Start of Block

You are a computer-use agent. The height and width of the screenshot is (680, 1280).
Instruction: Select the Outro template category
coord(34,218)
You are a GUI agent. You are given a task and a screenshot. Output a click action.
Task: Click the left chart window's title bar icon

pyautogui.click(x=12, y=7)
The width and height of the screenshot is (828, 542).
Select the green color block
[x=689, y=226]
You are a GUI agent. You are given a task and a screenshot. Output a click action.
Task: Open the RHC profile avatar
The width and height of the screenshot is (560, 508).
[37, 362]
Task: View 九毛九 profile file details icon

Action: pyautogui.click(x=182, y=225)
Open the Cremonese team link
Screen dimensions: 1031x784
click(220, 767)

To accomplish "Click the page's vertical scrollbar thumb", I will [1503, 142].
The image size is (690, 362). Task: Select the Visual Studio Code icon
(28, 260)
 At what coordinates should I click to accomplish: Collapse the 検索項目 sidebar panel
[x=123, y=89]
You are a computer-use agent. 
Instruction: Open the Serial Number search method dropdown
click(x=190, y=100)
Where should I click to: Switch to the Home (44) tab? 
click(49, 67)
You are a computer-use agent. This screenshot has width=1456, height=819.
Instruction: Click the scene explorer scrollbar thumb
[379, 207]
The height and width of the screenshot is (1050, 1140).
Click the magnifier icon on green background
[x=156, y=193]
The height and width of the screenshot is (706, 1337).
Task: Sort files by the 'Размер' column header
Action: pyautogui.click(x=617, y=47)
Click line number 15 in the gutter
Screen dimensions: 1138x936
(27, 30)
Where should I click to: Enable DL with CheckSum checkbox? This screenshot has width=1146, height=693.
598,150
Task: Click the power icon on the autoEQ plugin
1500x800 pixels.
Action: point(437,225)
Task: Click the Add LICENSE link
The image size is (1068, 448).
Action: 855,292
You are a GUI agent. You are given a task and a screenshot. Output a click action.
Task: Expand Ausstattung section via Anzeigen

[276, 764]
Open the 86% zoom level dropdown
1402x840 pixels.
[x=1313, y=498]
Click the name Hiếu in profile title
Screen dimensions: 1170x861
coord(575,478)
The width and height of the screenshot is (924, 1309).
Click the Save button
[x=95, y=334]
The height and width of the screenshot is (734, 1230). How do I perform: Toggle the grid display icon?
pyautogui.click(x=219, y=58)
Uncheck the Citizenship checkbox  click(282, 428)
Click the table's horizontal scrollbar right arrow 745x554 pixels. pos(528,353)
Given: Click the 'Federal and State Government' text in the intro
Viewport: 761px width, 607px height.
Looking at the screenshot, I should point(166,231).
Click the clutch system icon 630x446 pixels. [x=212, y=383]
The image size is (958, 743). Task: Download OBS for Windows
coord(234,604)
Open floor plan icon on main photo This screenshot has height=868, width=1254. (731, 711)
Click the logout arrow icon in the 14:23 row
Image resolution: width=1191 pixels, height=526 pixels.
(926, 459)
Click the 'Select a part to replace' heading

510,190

End of Block

> Exercise instructions: Would you set the entries down again, exactly as they were written?

> Problem solution:
You are a computer-use agent. The height and width of the screenshot is (680, 1280).
Instruction: Select the Outro template category
coord(34,218)
You are a GUI agent. You are given a task and a screenshot. Output a click action.
Task: Click the left chart window's title bar icon

pyautogui.click(x=12, y=7)
The width and height of the screenshot is (828, 542).
Select the green color block
[x=689, y=226]
You are a GUI agent. You are given a task and a screenshot. Output a click action.
Task: Open the RHC profile avatar
The width and height of the screenshot is (560, 508).
[37, 362]
Task: View 九毛九 profile file details icon

Action: pyautogui.click(x=182, y=225)
Open the Cremonese team link
Screen dimensions: 1031x784
click(220, 767)

To accomplish "Click the page's vertical scrollbar thumb", I will [1503, 142].
The image size is (690, 362). Task: Select the Visual Studio Code icon
(28, 260)
 At what coordinates should I click to accomplish: Collapse the 検索項目 sidebar panel
[x=123, y=89]
You are a computer-use agent. 
Instruction: Open the Serial Number search method dropdown
click(x=190, y=100)
Where should I click to: Switch to the Home (44) tab? 
click(49, 67)
You are a computer-use agent. This screenshot has width=1456, height=819.
Instruction: Click the scene explorer scrollbar thumb
[379, 207]
The height and width of the screenshot is (1050, 1140).
Click the magnifier icon on green background
[x=156, y=193]
The height and width of the screenshot is (706, 1337).
Task: Sort files by the 'Размер' column header
Action: pyautogui.click(x=617, y=47)
Click line number 15 in the gutter
Screen dimensions: 1138x936
(27, 30)
Where should I click to: Enable DL with CheckSum checkbox? This screenshot has width=1146, height=693.
598,150
Task: Click the power icon on the autoEQ plugin
1500x800 pixels.
Action: point(437,225)
Task: Click the Add LICENSE link
The image size is (1068, 448).
Action: 855,292
You are a GUI agent. You are given a task and a screenshot. Output a click action.
Task: Expand Ausstattung section via Anzeigen

[276, 764]
Open the 86% zoom level dropdown
1402x840 pixels.
[x=1313, y=498]
Click the name Hiếu in profile title
Screen dimensions: 1170x861
coord(575,478)
The width and height of the screenshot is (924, 1309).
Click the Save button
[x=95, y=334]
The height and width of the screenshot is (734, 1230). How do I perform: Toggle the grid display icon?
pyautogui.click(x=219, y=58)
Uncheck the Citizenship checkbox  click(282, 428)
Click the table's horizontal scrollbar right arrow 745x554 pixels. pos(528,353)
Given: Click the 'Federal and State Government' text in the intro
Viewport: 761px width, 607px height.
Looking at the screenshot, I should point(166,231).
Click the clutch system icon 630x446 pixels. [x=212, y=383]
The image size is (958, 743). Task: Download OBS for Windows
coord(234,604)
Open floor plan icon on main photo This screenshot has height=868, width=1254. (731, 711)
Click the logout arrow icon in the 14:23 row
Image resolution: width=1191 pixels, height=526 pixels.
(926, 459)
Click the 'Select a part to replace' heading

510,190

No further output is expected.